Our public persona has caused people to view us as the people of "Thou Shalt Not." When Jesus was asked which commandment was the greatest, he didn't pick any of the host of negative ones. He didn't even pick any of the Ten Commandments. He reached to Deuteronomy 6:5, to love God with all your heart, soul, and strength, and Leviticus 19:18, to love your neighbor as yourself. Love, not condemnation is what Jesus thought was most important.

We don't get extra brownie points with God for every person whose sin we expose or for every practice we declare incompatible with Christian teaching. God isn't impressed with our seeming ability to discern who God loves and who is hell-bound. And neither are those outside of Christian faith.
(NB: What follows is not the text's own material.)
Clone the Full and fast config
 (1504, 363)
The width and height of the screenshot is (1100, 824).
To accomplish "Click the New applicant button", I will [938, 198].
Our zealous condemning merely reminds them of why they are quite happy to be free of such a mean-spirited, negative bunch of people.

Of course not all of us fit that stereotype, but until the rest of us follow Tony Campolo's lead and object to all the condemnation that is occurring in Christ's name, we will continue to be seen as the people of "Thou shalt not" instead of the people of "Love your neighbor." And more people will propose ad campaigns like, "No God, No Guilt."

On Halloween night, everyone coming to my door received treats, whether they were dressed like Tinkerbell or Freddy Krueger. Let's do the same in our churches. Let's leave judgment in God's hands and spread God's love to everyone--not just those in the costumes we approve.